Baltimore Sun

Bridge Play

- Frank Stewart

West dealer

Both sides vulnerable

Unlucky Louie has been successful in business if not at bridge.

“Did you start out with nothing?” I asked Louie, “or did you have an inheritanc­e?”

“My folks were so poor,”

Louie replied somberly, “that at Christmas, we exchanged glances.”

When Louie was declarer at today’s four spades, he let

East’s king win the first diamond. Louie won the next diamond (not best defense), led the king of trumps to East’s ace and won the trump return.

Louie then took the A-K of clubs and ruffed a club. When

West discarded, Louie led a heart to dummy’s queen. East won and returned a heart, and Louie had to lose a second heart. THIRD CLUB

Louie gave East-West a gift. He makes four spades by exchanging one loser for another. On the third club, Louie should pitch a heart. If West won, Louie would have the rest. When West discards, East can lead a heart, yielding a free finesse, or lead a club, setting up dummy’s fifth club.
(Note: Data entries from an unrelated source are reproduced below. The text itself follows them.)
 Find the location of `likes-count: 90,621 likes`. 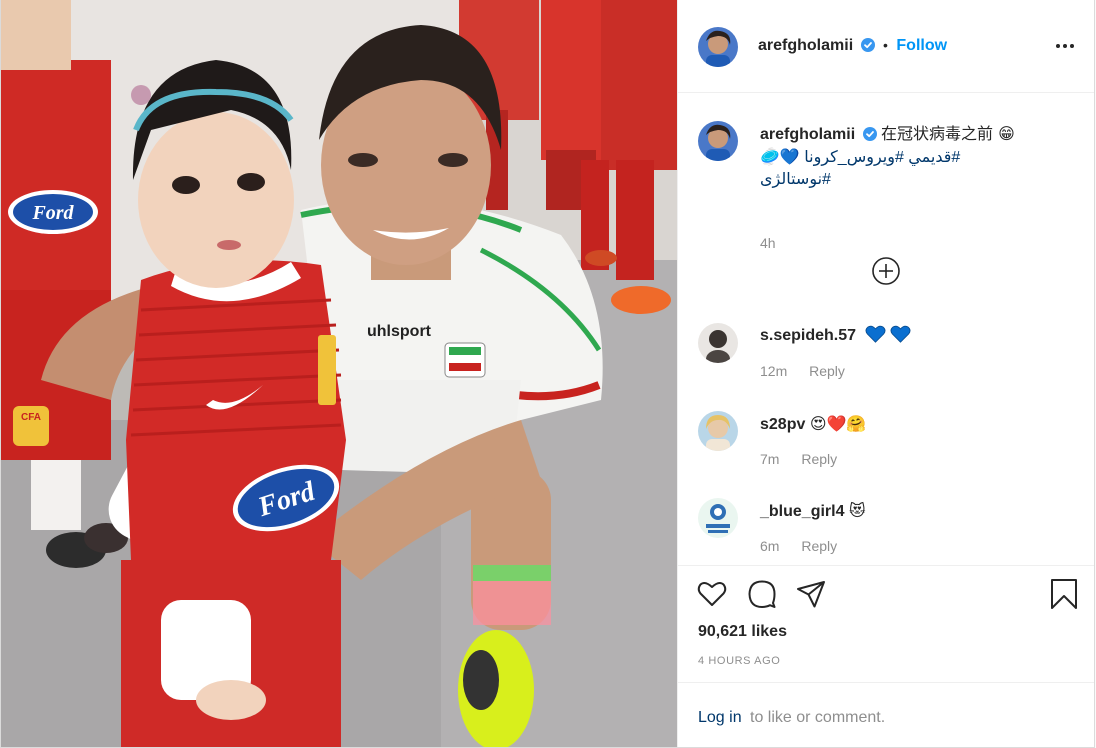

likes-count: 90,621 likes is located at coordinates (742, 632).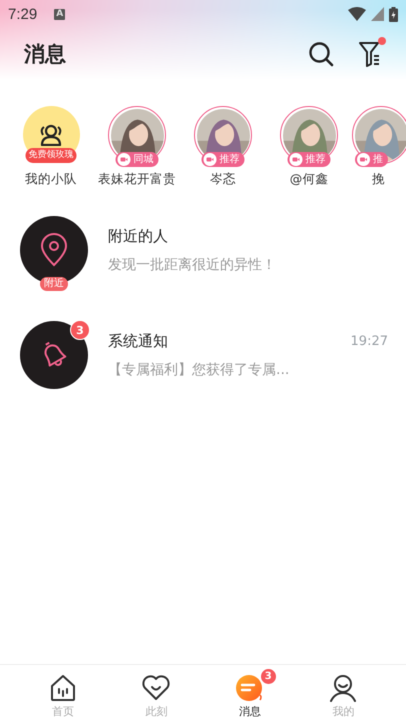  I want to click on battery-icon, so click(394, 14).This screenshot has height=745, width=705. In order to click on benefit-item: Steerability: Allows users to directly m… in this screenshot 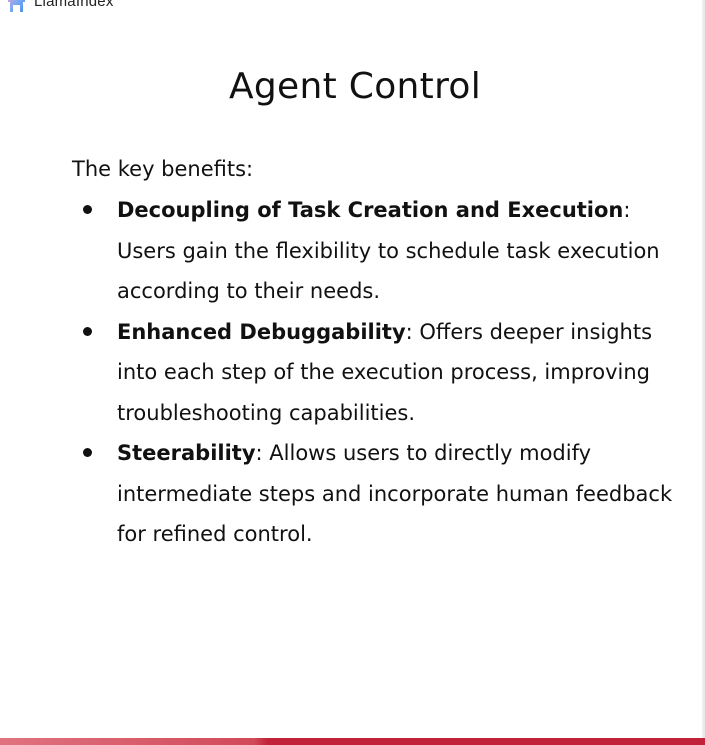, I will do `click(383, 494)`.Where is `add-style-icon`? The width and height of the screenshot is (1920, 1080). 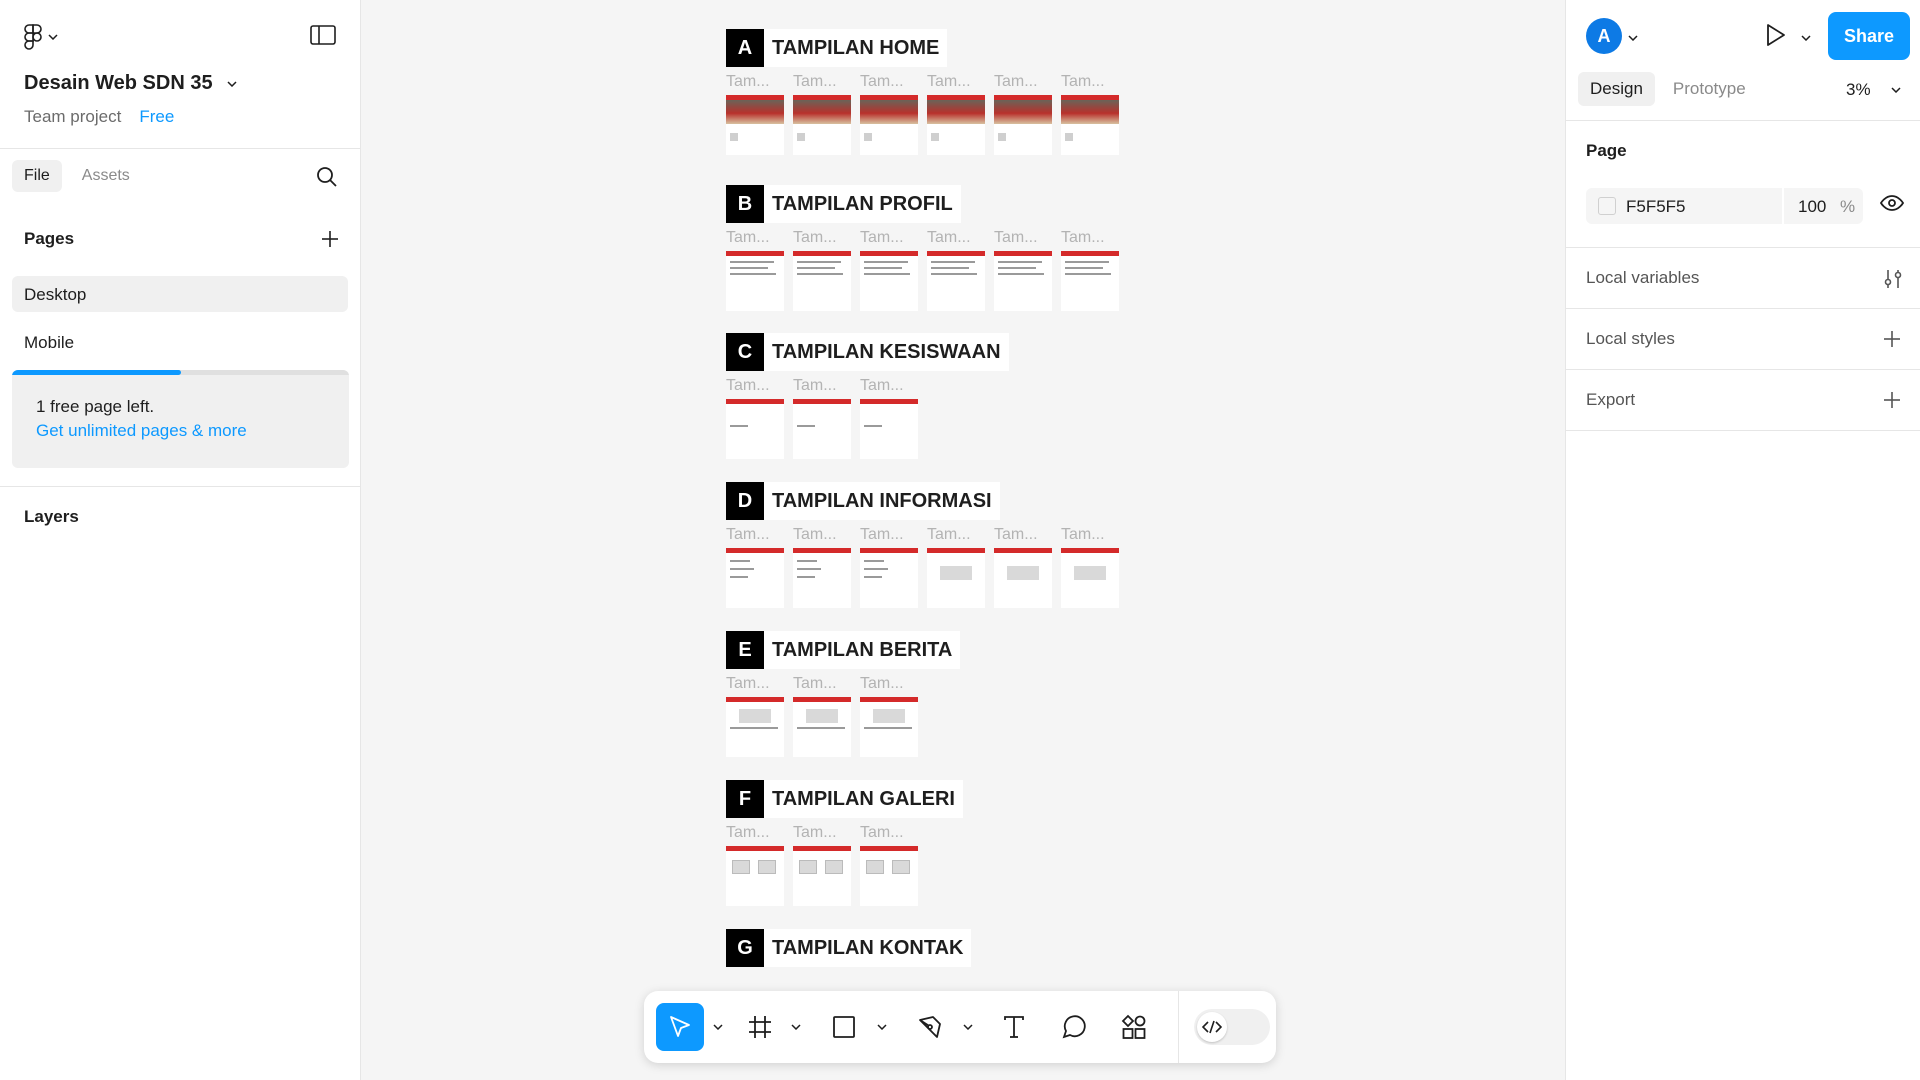 add-style-icon is located at coordinates (1893, 340).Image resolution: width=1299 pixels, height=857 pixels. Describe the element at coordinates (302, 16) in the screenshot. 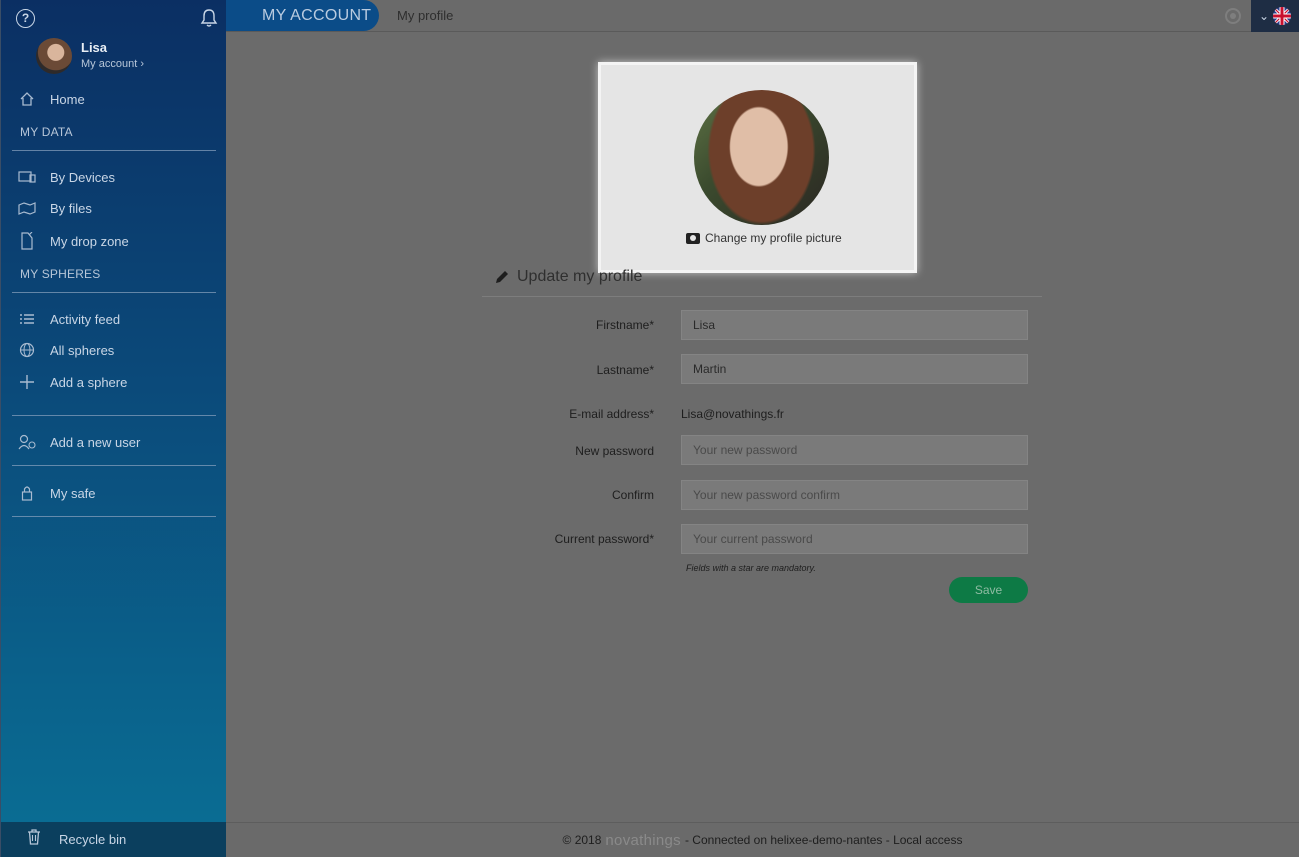

I see `page-title: MY ACCOUNT` at that location.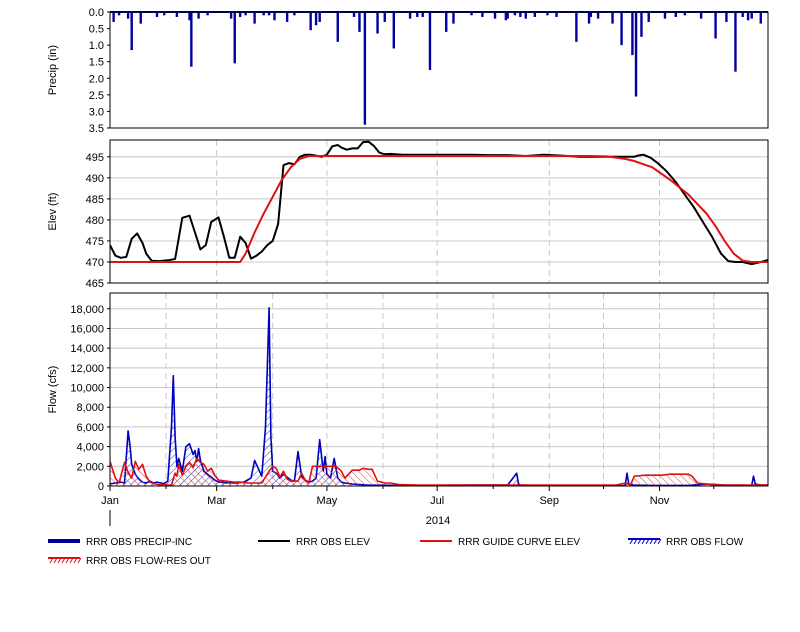 This screenshot has width=800, height=632. What do you see at coordinates (95, 284) in the screenshot?
I see `y-tick-label: 465` at bounding box center [95, 284].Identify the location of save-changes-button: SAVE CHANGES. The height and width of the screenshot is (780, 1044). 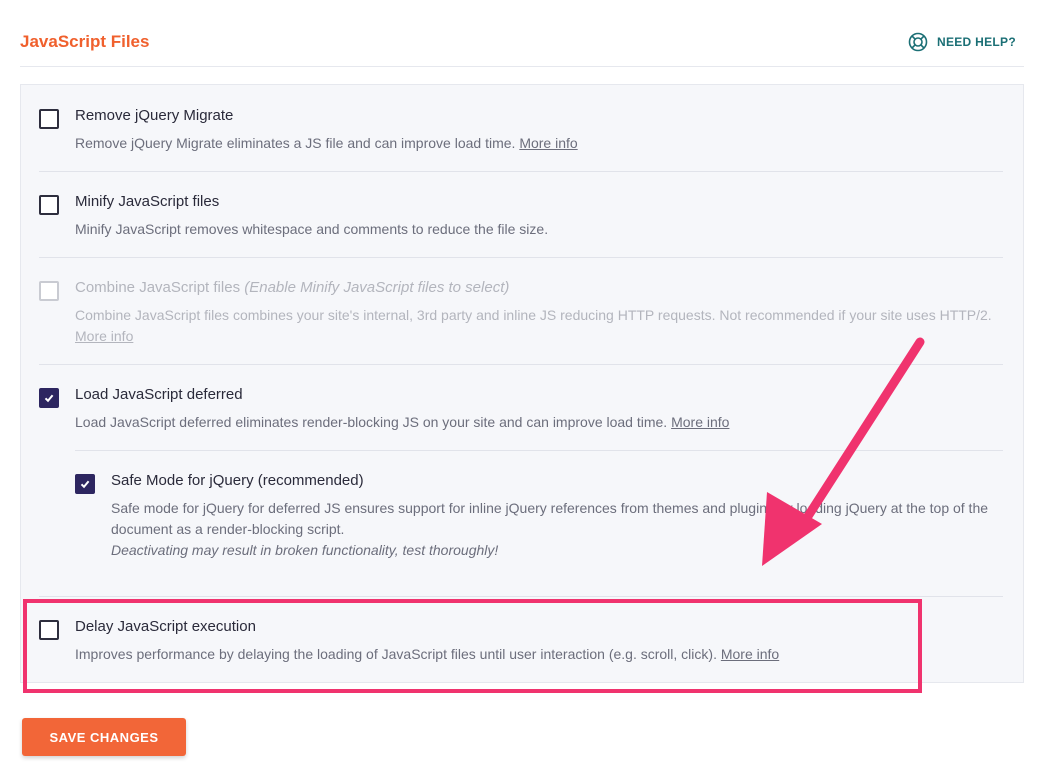
(104, 737).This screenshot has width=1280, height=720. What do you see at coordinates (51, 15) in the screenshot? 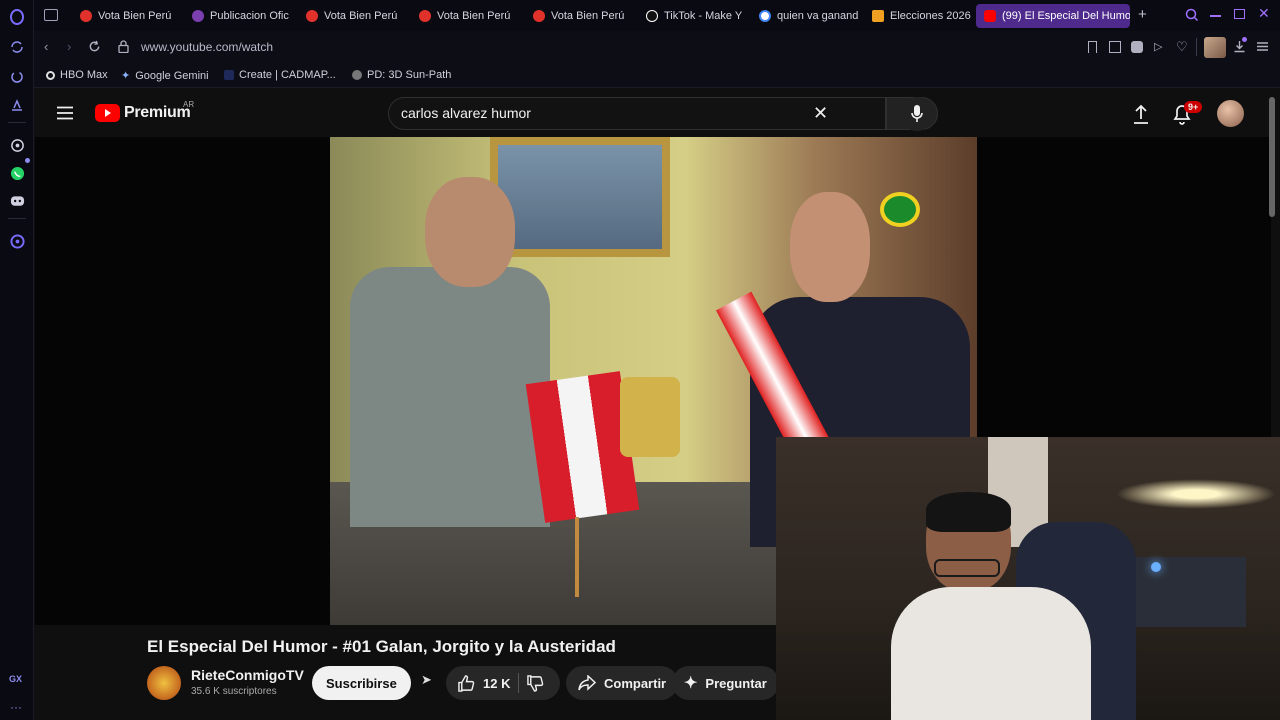
I see `workspaces-icon` at bounding box center [51, 15].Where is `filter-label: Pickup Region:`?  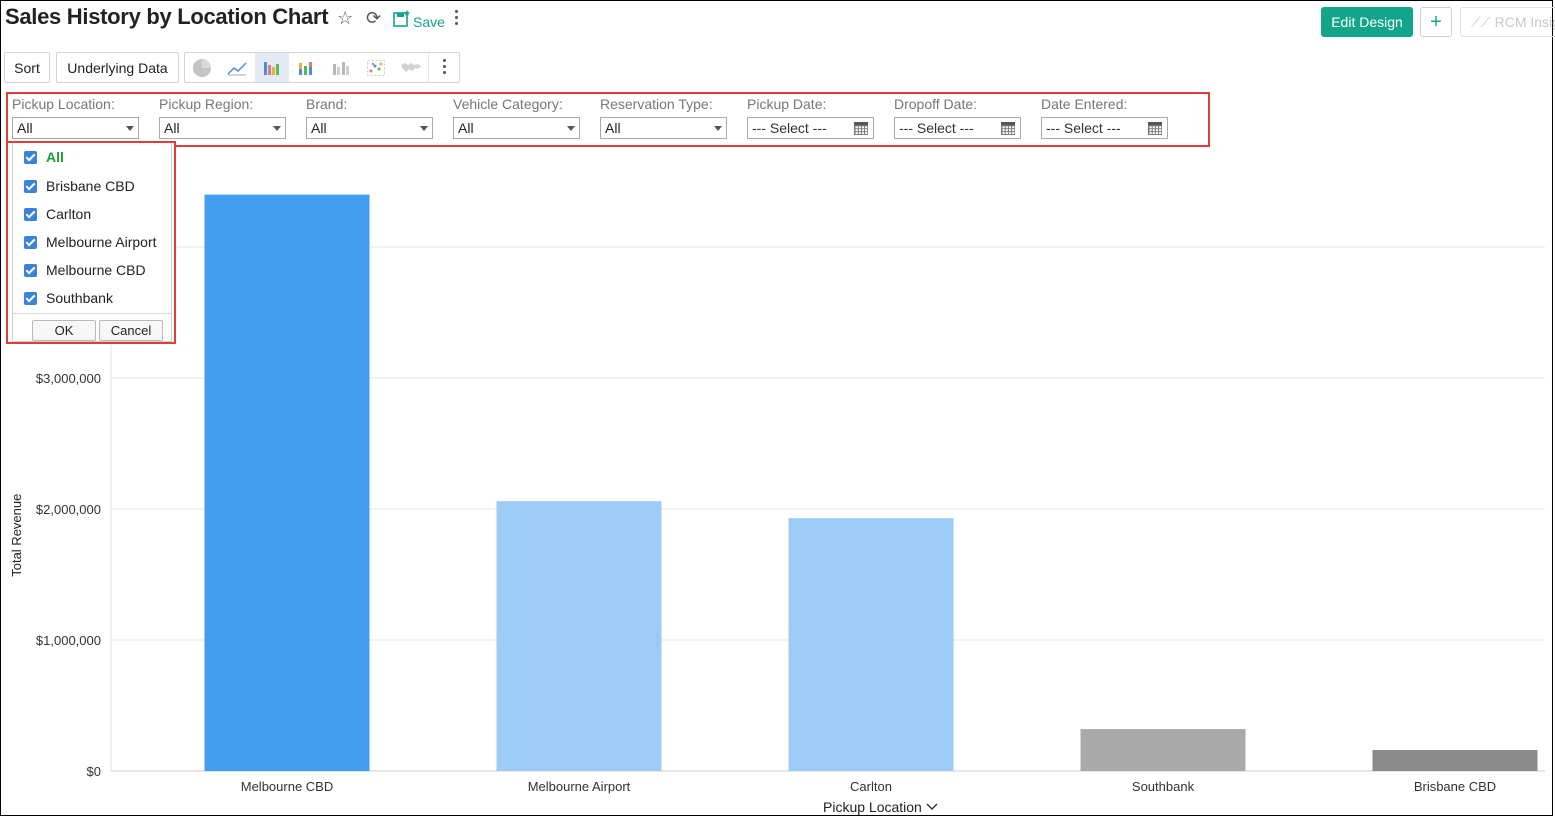 filter-label: Pickup Region: is located at coordinates (206, 104).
Either way, Louie gets his 10th trick.

This week: loser-on-loser plays.

DAILY QUESTION

You hold: ♠ A9 ♥ KJ76

♦ KJ6 ♣ J 10 8 7. Your partner opens one spade, you respond two clubs and he bids two diamonds. What do you say?

ANSWER: On the informatio­n available, you can place the contract. Bid 3NT. A style in which your two clubs was a game-force might be helpful. You could bid 2NT, forcing. Some players miss the old-fashioned direct 2NT response to describe your hand; most pairs now treat 2NT as a convention­al spade raise.